Eye For Film >> Movies >> Climate Of The Hunter (2019) Film Review
Climate Of The Hunter
Reviewed by: Jennie Kermode
Sisters Alma (Ginger Gilmartin) and Elizabeth (Mary Buss) have known Wesley (Ben Hall) for may years - since the three of them were children, they sometimes say, but it's not quite clear what that means. What is clear is that Wesley's experience of life has been very different from theirs. He may, in fact be a vampire - but if so, he's a predator of the old school. When he's serious about somebody, he likes to move slowly, to enjoy the hunt, to ensure that he has complete control.
For a gentleman of such persuasions, he is - if one might say so without somebody calling the pun police - something of an acquired taste. He takes suaveness to a vulgar extreme, all rich baritone and red wine, spooling out passages of poetry and philosophy to impress his lady friends, waxing lyrical about the stars and simply insisting on being the centre of attention. He is, in other words, a Seventies anti hero cut adrift in an unfamiliar century, but one who finds himself very much at home in Mickey Reece's dimly lit, sumptuously textured square format menage (or folie?) à trois. Expertly distilled, the most pungent qualities of the era merge and flow together into something that is not quite tribute, not quite pastiche, certainly an indulgence for the committed cinéaste.
Screening at Fantasia 2020, Climate Of The Hunter is a joyous exercise in filmmaking for fun, made with no apparent concern for bank books or balance sheets.

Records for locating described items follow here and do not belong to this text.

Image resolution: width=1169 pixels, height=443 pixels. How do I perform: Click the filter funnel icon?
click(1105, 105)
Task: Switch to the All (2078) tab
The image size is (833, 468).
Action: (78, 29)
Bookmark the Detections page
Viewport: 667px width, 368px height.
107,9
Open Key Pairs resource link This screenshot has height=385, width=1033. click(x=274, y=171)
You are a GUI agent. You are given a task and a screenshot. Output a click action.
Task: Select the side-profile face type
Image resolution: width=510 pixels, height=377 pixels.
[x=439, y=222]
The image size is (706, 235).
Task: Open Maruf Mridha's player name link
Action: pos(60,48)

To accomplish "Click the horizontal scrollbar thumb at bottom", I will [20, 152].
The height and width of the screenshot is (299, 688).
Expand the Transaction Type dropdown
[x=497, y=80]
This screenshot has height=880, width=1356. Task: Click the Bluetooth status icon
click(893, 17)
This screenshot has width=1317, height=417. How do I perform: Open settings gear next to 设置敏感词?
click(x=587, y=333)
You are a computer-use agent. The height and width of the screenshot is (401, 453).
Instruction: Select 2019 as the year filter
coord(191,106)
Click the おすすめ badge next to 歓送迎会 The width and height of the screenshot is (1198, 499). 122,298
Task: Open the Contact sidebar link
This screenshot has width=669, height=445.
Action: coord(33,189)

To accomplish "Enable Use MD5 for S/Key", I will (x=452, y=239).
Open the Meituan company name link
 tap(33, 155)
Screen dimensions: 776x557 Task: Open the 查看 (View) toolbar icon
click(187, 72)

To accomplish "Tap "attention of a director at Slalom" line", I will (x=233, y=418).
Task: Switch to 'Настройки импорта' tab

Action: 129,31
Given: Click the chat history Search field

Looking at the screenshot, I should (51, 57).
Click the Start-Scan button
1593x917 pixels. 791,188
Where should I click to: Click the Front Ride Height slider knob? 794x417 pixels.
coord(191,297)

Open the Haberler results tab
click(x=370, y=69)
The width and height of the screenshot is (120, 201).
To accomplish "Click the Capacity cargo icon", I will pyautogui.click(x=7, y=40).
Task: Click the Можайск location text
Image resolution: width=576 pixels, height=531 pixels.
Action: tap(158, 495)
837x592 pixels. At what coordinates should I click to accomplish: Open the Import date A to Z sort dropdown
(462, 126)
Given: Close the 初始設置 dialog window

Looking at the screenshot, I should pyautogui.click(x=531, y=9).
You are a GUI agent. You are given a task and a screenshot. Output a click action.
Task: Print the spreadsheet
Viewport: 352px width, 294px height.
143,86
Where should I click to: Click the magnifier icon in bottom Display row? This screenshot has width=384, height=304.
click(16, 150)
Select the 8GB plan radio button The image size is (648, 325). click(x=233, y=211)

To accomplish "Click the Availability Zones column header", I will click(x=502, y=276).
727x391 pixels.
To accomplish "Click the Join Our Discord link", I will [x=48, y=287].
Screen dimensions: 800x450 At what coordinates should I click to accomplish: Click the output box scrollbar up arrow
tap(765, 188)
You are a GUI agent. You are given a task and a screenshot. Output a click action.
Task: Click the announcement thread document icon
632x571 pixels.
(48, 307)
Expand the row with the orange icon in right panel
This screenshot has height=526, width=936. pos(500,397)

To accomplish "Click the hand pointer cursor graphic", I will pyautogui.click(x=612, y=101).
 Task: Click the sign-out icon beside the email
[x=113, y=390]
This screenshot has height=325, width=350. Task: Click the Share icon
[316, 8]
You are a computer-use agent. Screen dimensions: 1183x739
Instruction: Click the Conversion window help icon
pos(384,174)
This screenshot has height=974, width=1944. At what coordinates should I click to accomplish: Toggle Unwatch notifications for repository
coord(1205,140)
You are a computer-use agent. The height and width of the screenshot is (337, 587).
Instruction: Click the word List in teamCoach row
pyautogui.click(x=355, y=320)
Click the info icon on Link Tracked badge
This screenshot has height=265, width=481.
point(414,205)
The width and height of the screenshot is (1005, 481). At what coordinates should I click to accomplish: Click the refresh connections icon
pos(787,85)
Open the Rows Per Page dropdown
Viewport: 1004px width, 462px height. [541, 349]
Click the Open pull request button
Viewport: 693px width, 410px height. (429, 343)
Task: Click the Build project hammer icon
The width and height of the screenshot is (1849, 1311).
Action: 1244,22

It has its own vision, character, mood, and it is absolutely uncompromising, so that even if one would find Wesley a terrible bore at dinner, the film is a pleasure to watch. Neither woman seems bored by him. At first there is clear rivalry between them. Over time this becomes more vicious and more complex. Elizabeth lays into Alma for her pot-smoking hippy lifestyle; Alma snipes at Elizabeth for her prim demeanour and childlessness. Alma's dog, Otis, looks on, bemused, unconcerned that there's a stranger in the house, perhaps feeling unable to assert himself because he's wearing a cone of shame. And then Alma's beautiful daughter drops by.
Shifting gears with ease, Reece moves from the visual language of Amicus to something that recalls the early work of George Romero. His two heroines become more entrenched in their differences, each apparently on the verge of discovering her true nature. The stage is set for betrayal and revenge. Cigarette smoke blurs the candlelight. The fine old hunting lodge in the woods is preparing to live up to its name.
Some people won't understand Climate Of The Hunter at all - will notice only the slightness of the plot and the reliance on tropes long past their sell by date. Others will see a lovingly constructed imitation that outshines the original. Intense, obsequious and yet just a little bitter, it might - if it could - constitute a reflection on the fact that some of cinema's creations do not go easily into the grave.